Bei der Fehlersuche verschwimmen Beobachtung und Erklärung schnell miteinander. „CO₂ war schuld“ ist beispielsweise keine Beobachtung, sondern bereits eine Schlussfolgerung. Besser ist: „Nach Reduktion der CO₂-Zufuhr lag der pH bei vergleichbarer Messzeit an zwei Folgetagen höher.“ Daraus kann anschließend eine Hypothese bewertet werden.
Fakt, Interpretation und offene Frage trennen
Ein Befund sollte enthalten, was geprüft wurde, wann die Prüfung stattfand und welches Ergebnis beobachtet wurde. Danach kann separat notiert werden, welche Erklärung dadurch wahrscheinlicher oder unwahrscheinlicher erscheint. Diese Trennung hilft besonders, wenn Wochen später ein ähnliches Problem auftritt.

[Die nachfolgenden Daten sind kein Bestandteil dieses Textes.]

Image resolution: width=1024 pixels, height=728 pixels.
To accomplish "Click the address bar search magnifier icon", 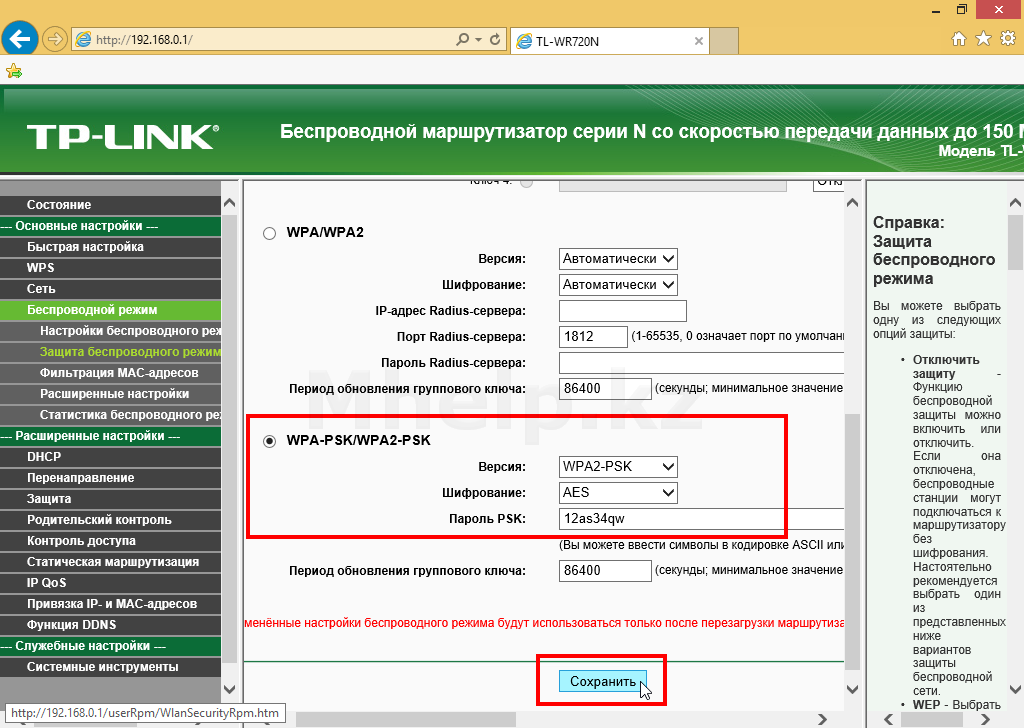I will pyautogui.click(x=462, y=40).
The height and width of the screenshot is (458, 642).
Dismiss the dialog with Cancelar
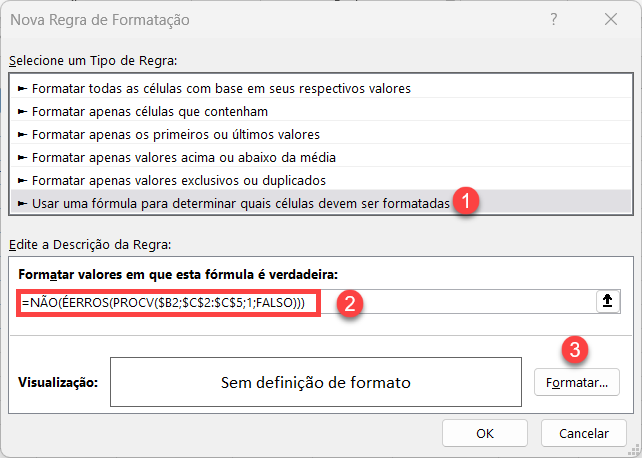583,433
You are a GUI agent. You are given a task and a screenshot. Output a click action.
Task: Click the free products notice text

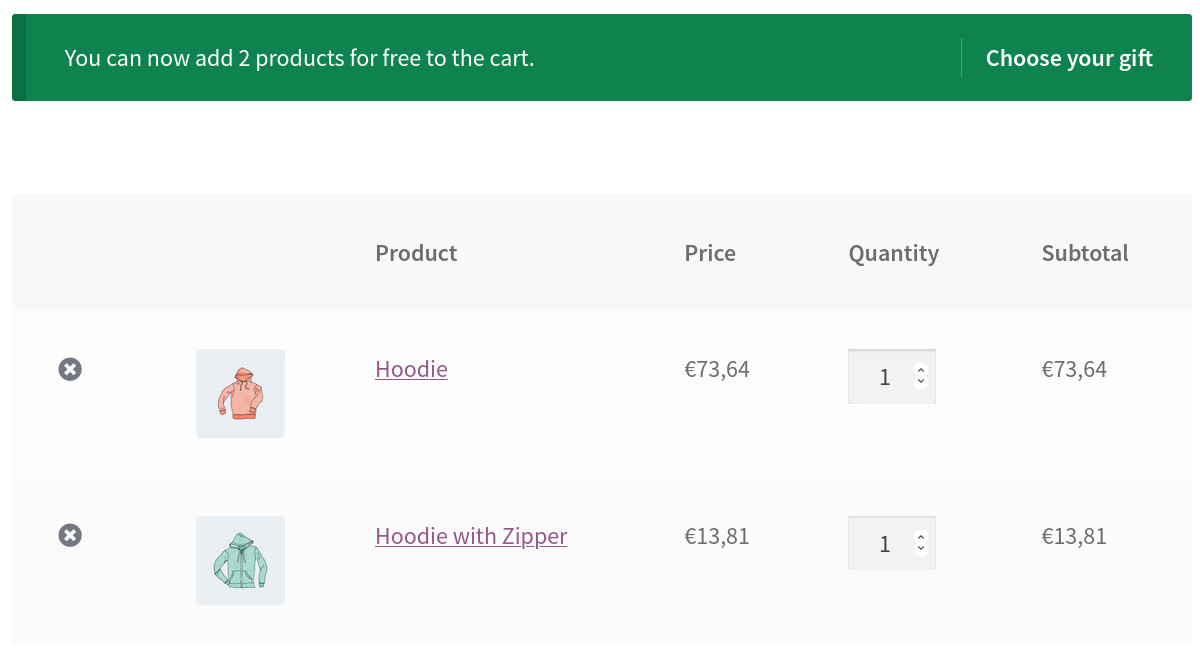coord(299,58)

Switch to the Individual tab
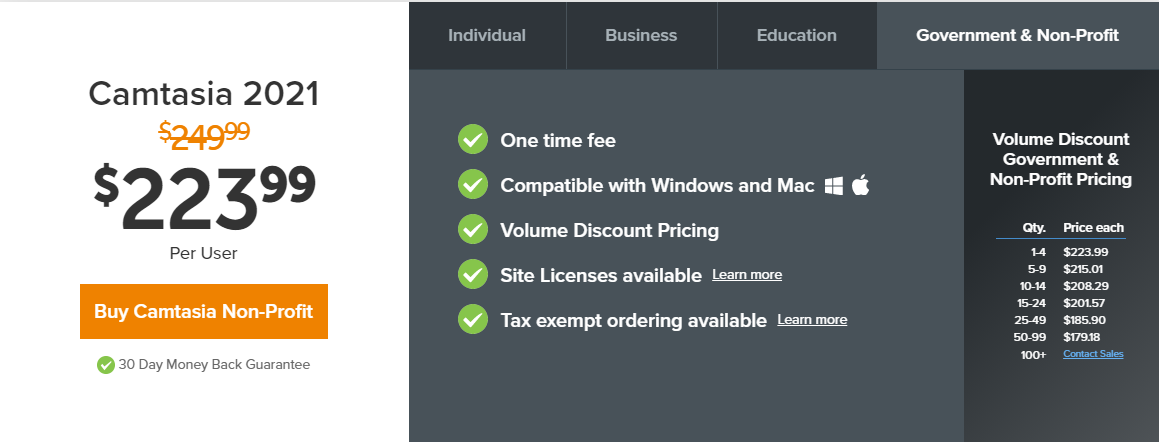(487, 35)
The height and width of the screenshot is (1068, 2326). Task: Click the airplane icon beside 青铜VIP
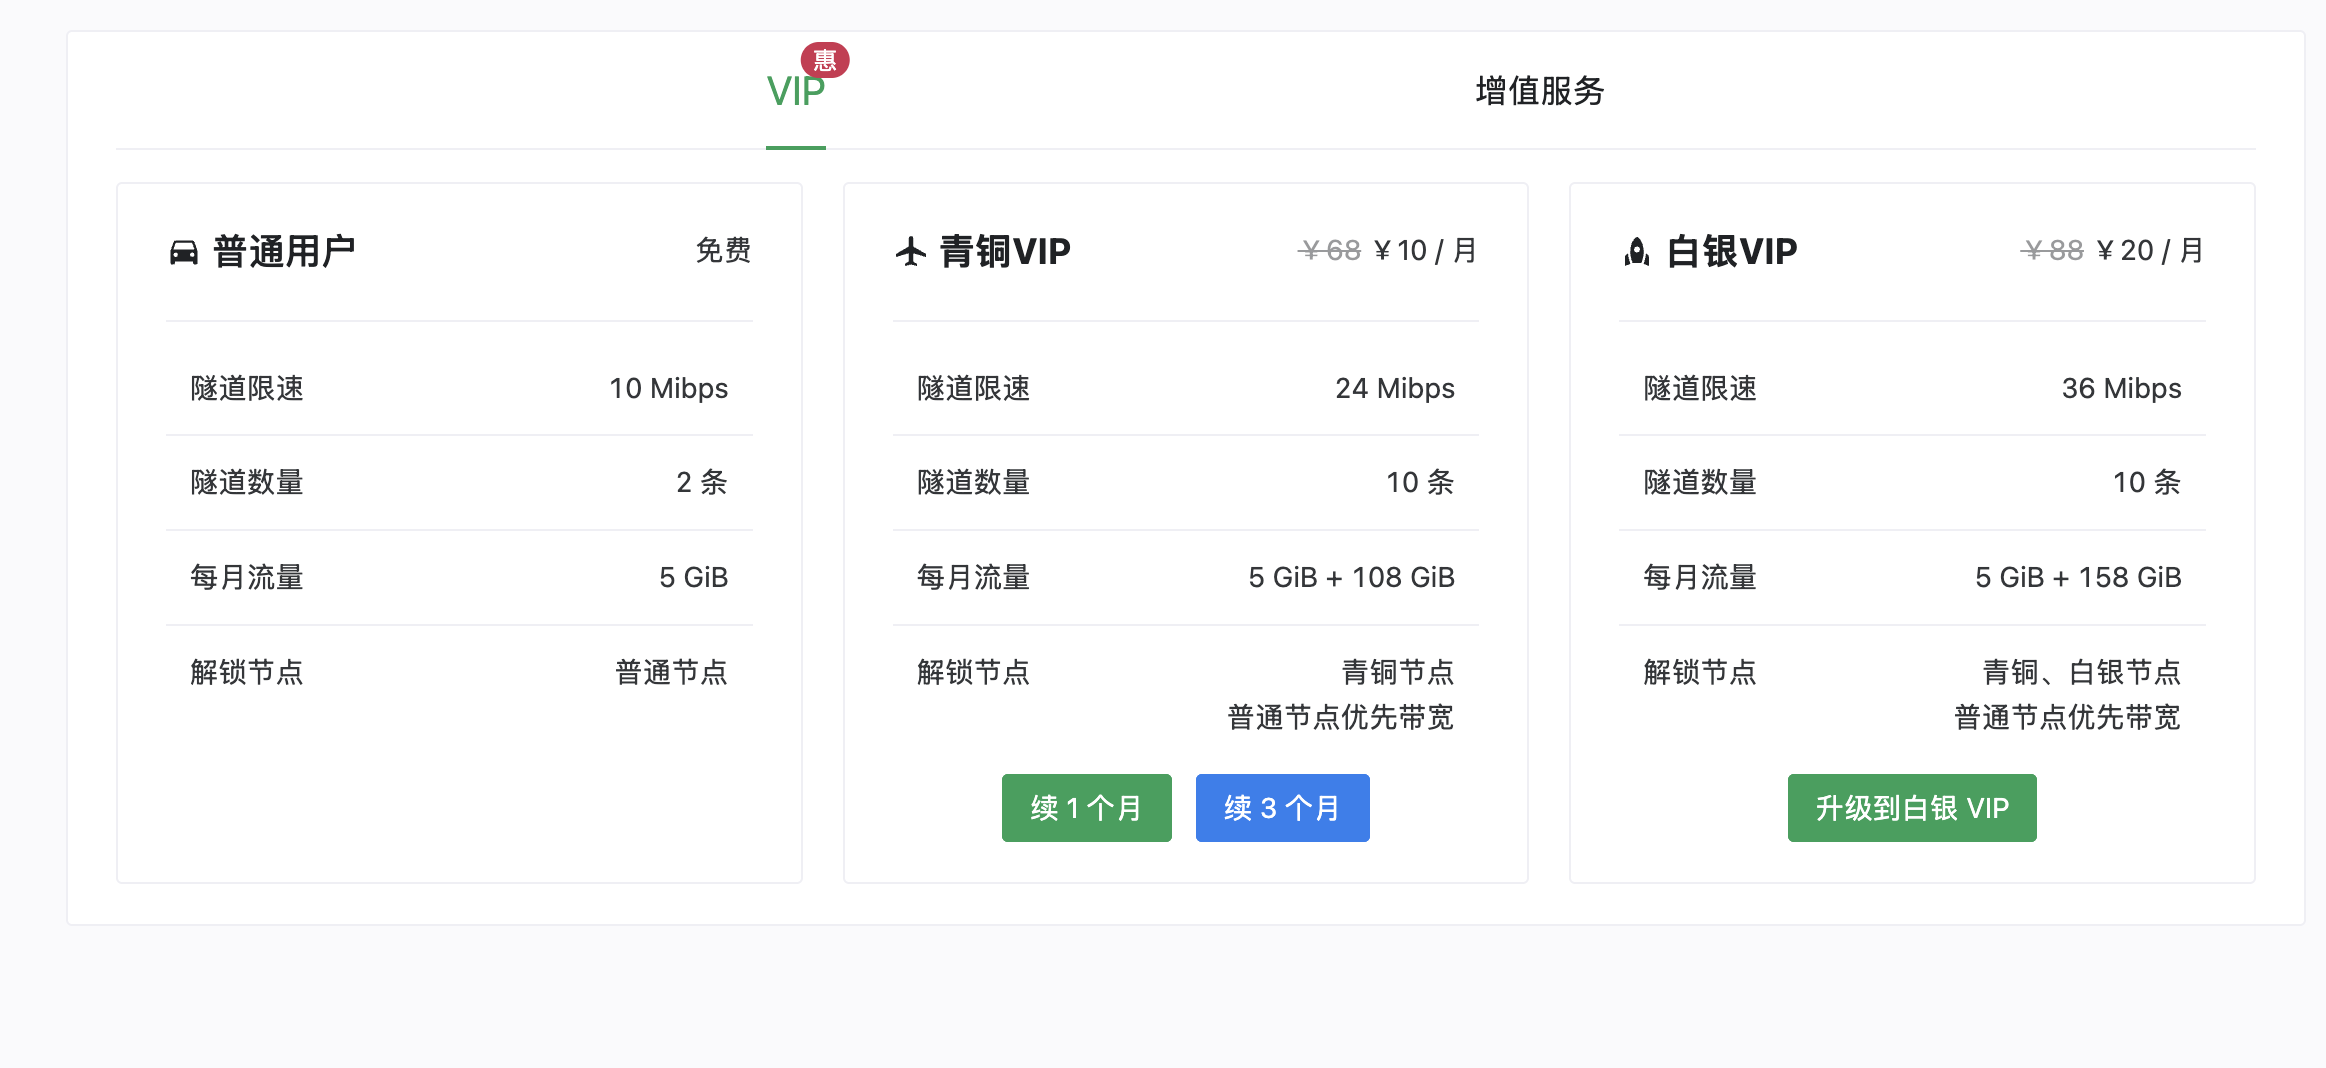[x=910, y=252]
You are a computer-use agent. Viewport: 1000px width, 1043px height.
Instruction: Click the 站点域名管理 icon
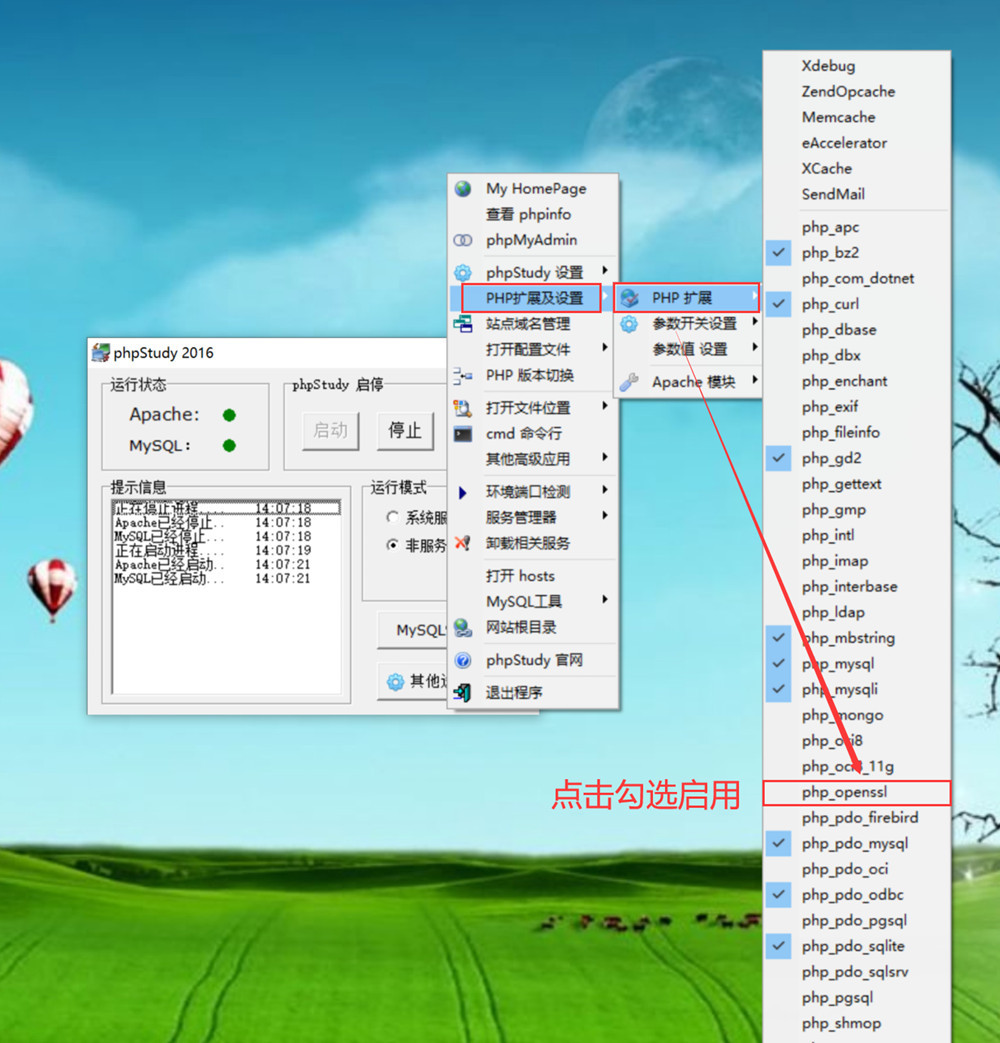462,324
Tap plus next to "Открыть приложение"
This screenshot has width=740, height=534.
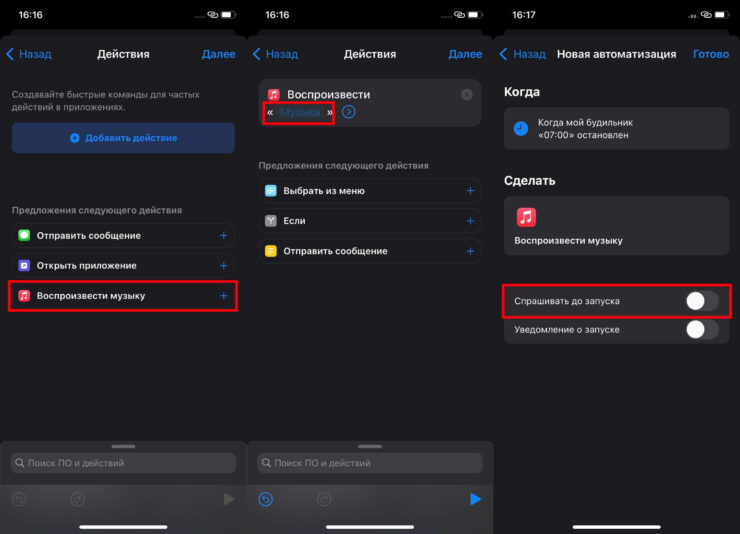(223, 266)
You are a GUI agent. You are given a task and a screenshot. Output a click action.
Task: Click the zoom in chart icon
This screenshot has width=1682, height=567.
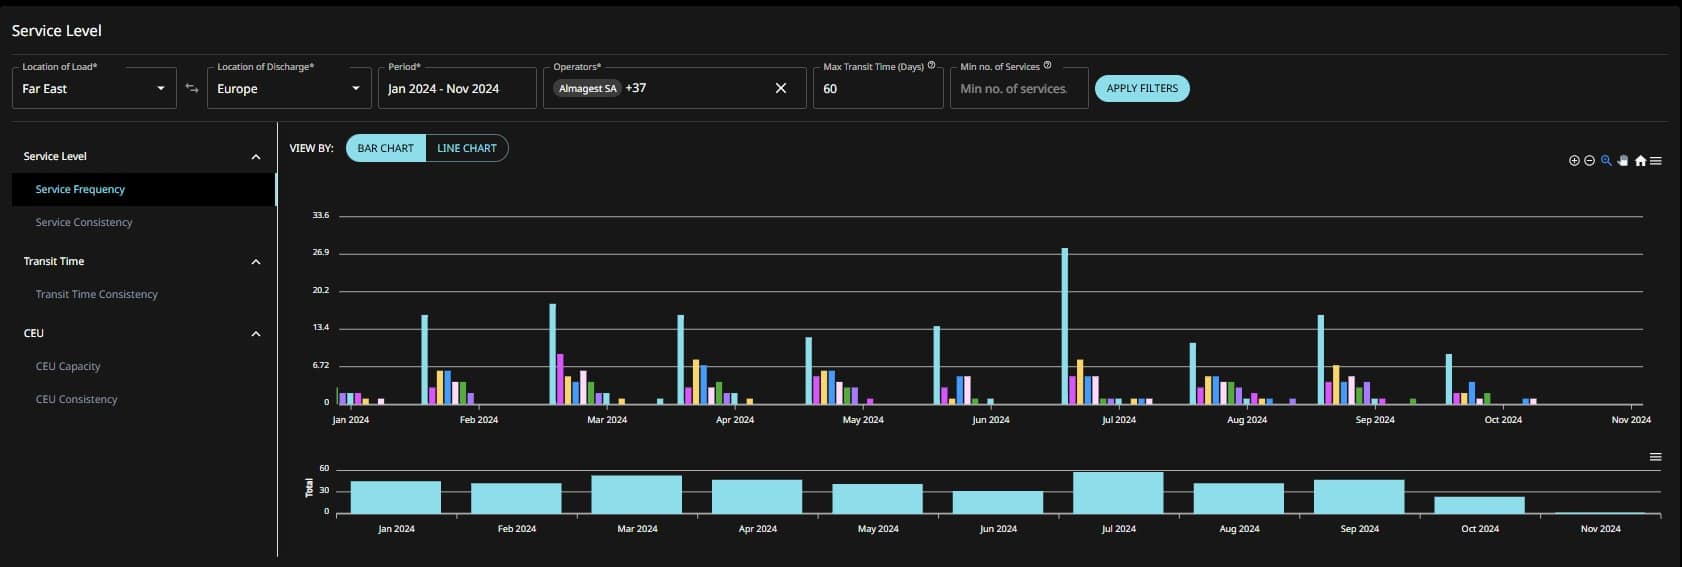point(1574,161)
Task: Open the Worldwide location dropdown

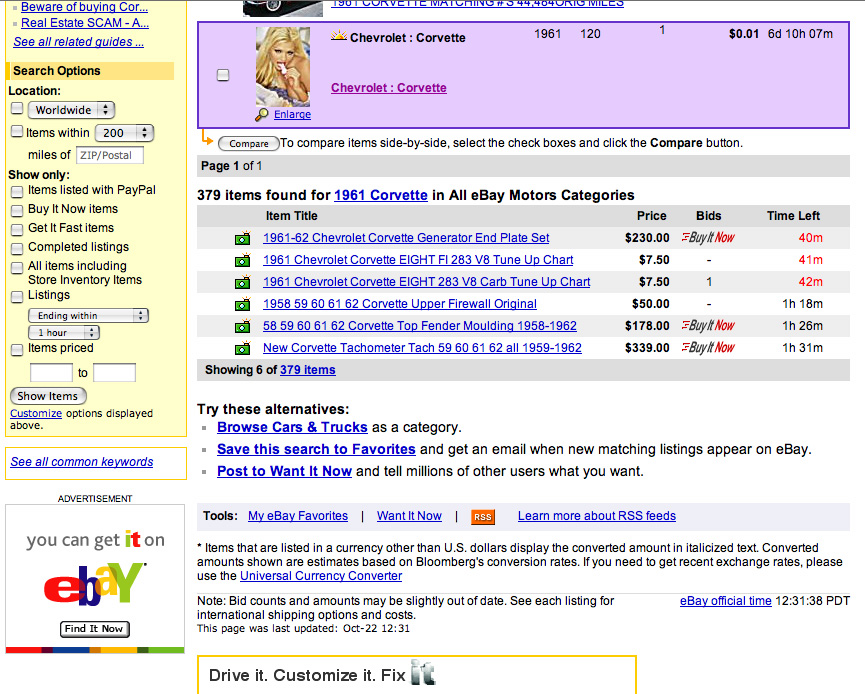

Negative Befunde sind wichtig
Wenn eine Gegenmessung den ursprünglichen Wert nicht bestätigt oder eine erwartete Reaktion ausbleibt, ist das kein „erfolgloser“ Schritt. Es grenzt Möglichkeiten ein. Aquarium-Land kann solche Ergebnisse im Untersuchungsprotokoll festhalten, damit offene und erledigte Prüfschritte nachvollziehbar bleiben.
Keine Scheingenauigkeit
Notizen wie „wirkt etwas ruhiger“ dürfen als Beobachtung gespeichert werden, sollten aber nicht in eine numerische Gewissheit umgedeutet werden. Wo Daten fehlen, bleibt die Schlussfolgerung bewusst offen.